Diese Gesamtemissionen lassen sich nun auf die verschiedenen Stakeholdergruppen aufteilen. Die jeweiligen Gruppen können dann weiter detailliert werden, also Unternehmen in Mineralölkonzerne, Automobilhersteller, Autohäuser, Tankstellen, usw. und die Automobilhersteller beispielsweise in VW, BMW, Mercedes.
Eine verursacherbasierte Aufteilung der Emissionen orientiert sich dann am jeweiligen Nutzen und Einfluss der Stakeholder:
Betrachtet man nun statt des Spritverbrauchs die Aktivität Autofahren als Ganzes, dann müssen weitere Emissionen berücksichtigt werden. Im konkreten Beispiel sind die geschätzten Gesamtemissionen fast dreimal so hoch wie die offiziell genormten Herstellerangaben.
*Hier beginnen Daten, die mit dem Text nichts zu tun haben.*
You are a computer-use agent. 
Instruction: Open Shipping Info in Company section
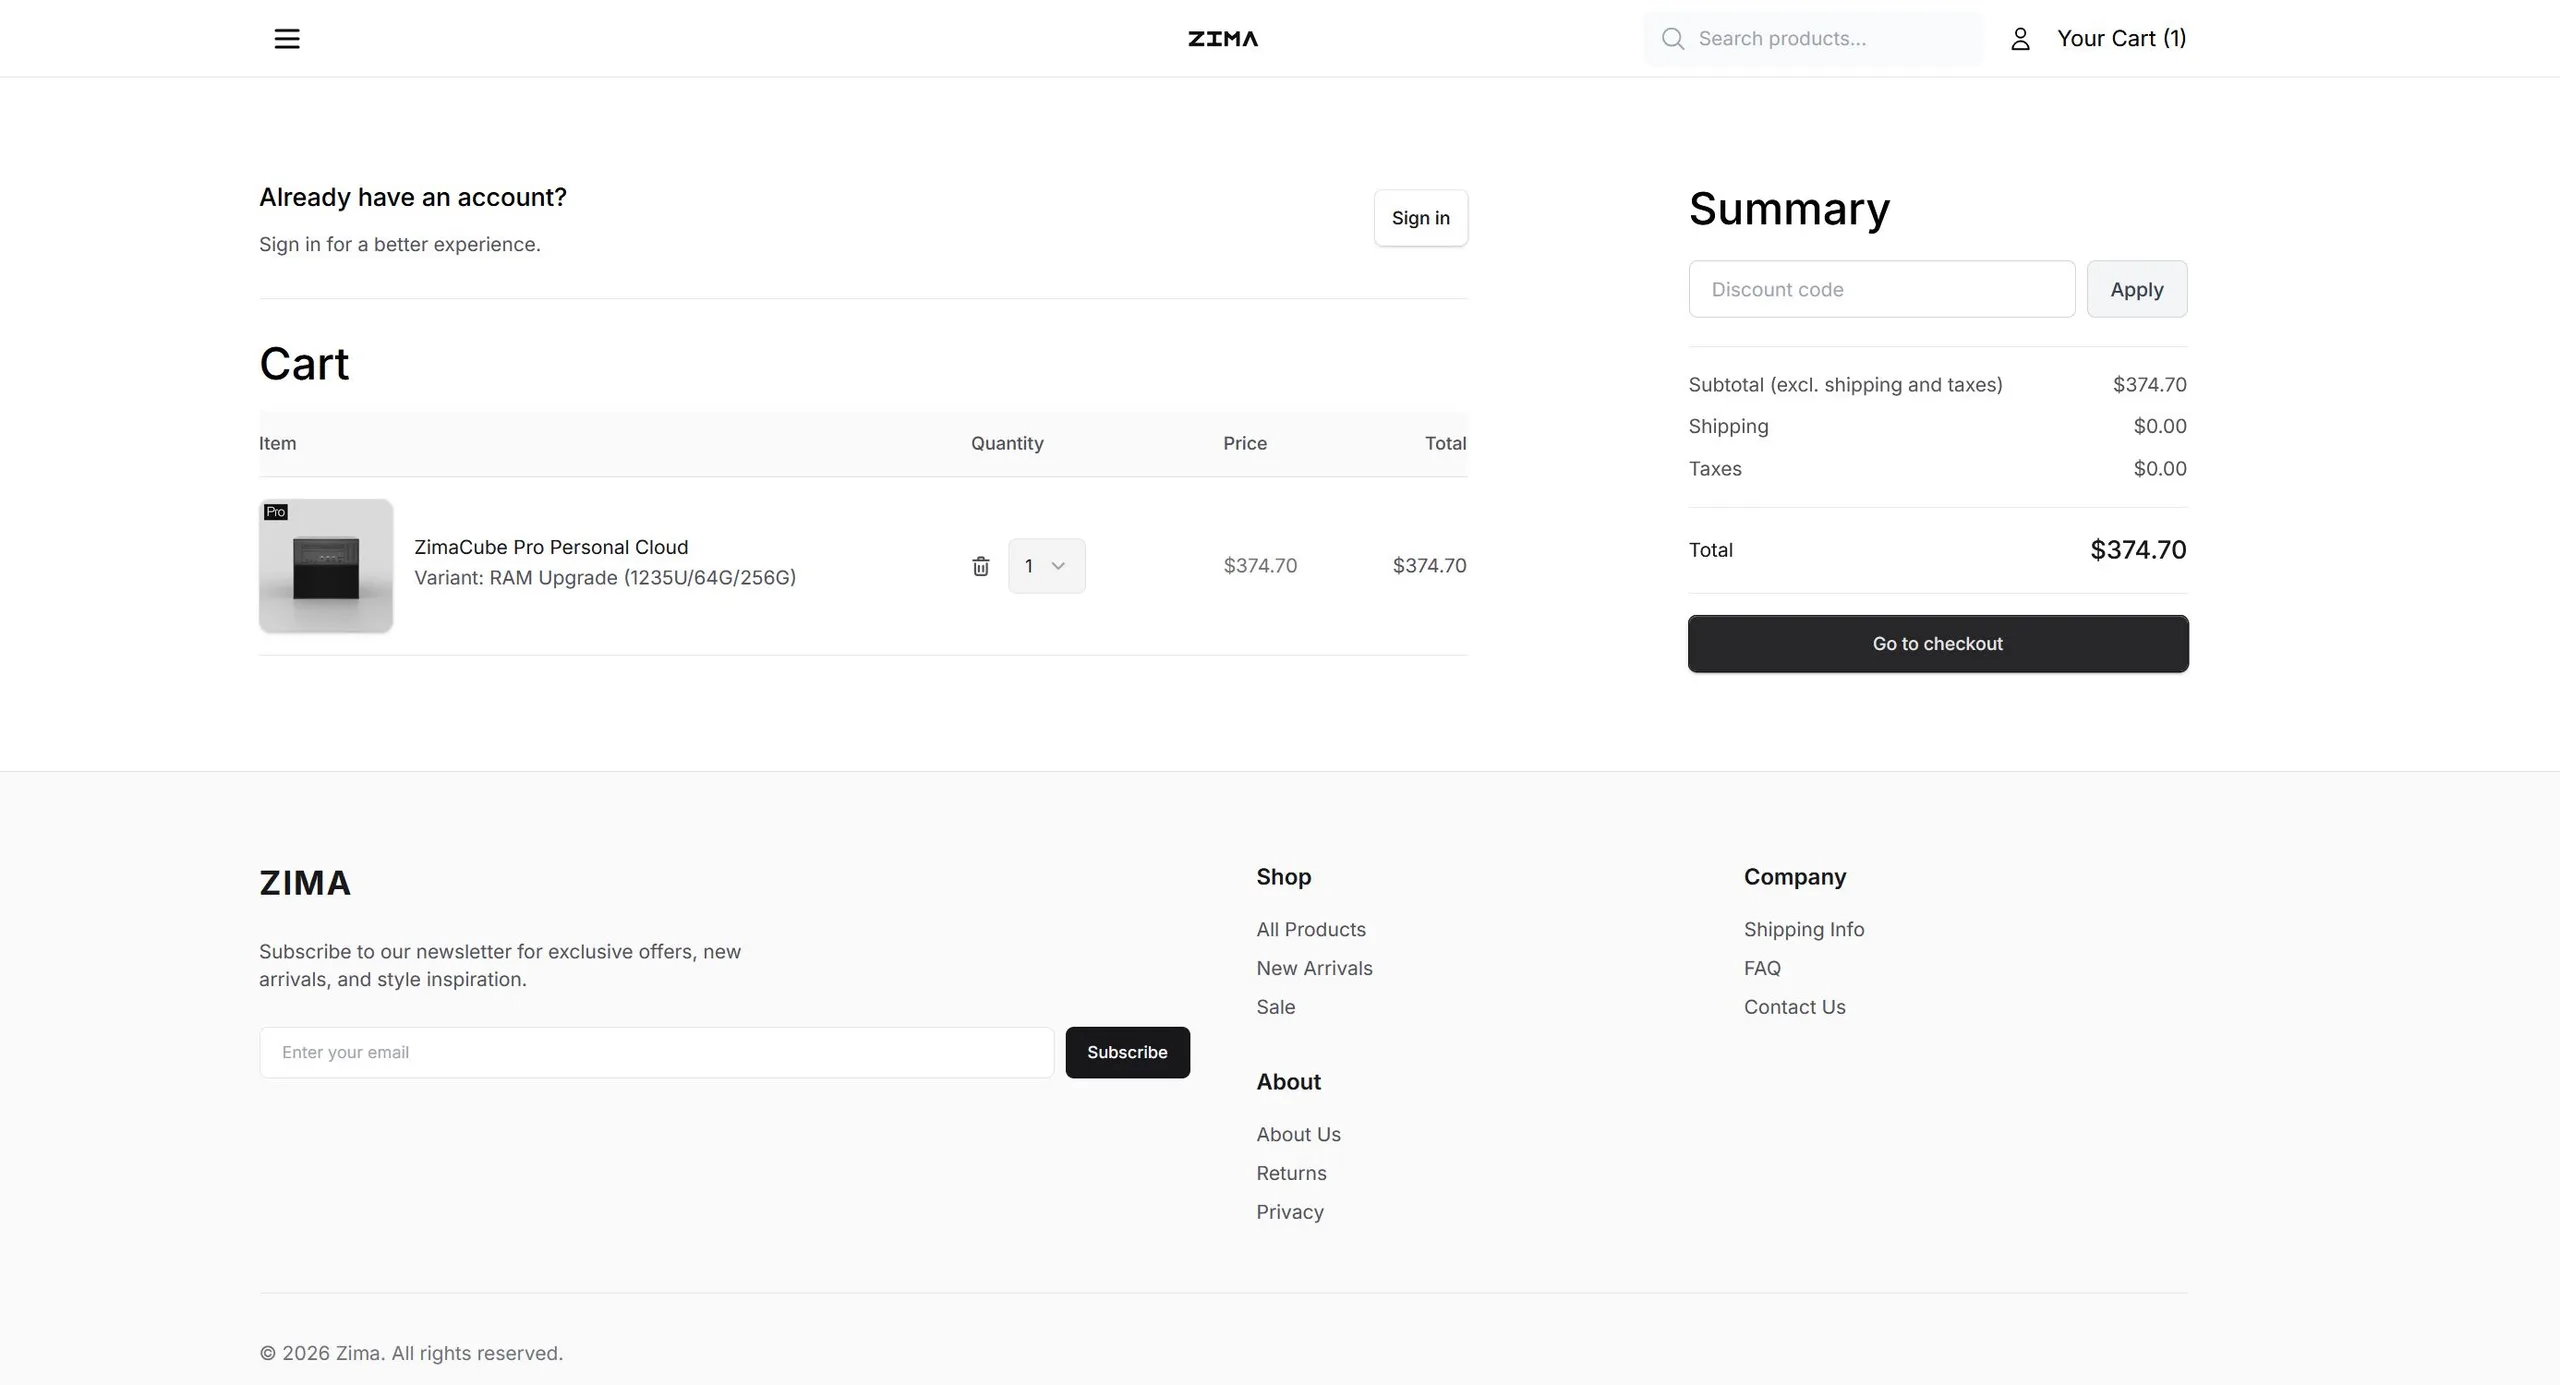[1803, 929]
Dies erklärt sich über die zugrundeliegenden Systemgrenzen, denn für die Herstellerangaben werden lediglich die CO2-Emissionen aus der Verbrennung des Normverbrauchs am Auspuff berücksichtigt.
Damit die Nutzung des Autos möglich wird, sind aber viele weitere Emissionen für Produktion, Benzinherstellung, Infrastruktur oder Sicherheit notwendig.
Die Aufteilung dieser Gesamtemissionen auf die verschiedenen Stakeholdergruppen orientiert sich am Einfluss der Stakeholder auf die Aktivitätsmenge (also wie viel km wird das Auto bewegt) und auf den Emissionsfaktor (wie viel CO2 entsteht pro gefahrenem km).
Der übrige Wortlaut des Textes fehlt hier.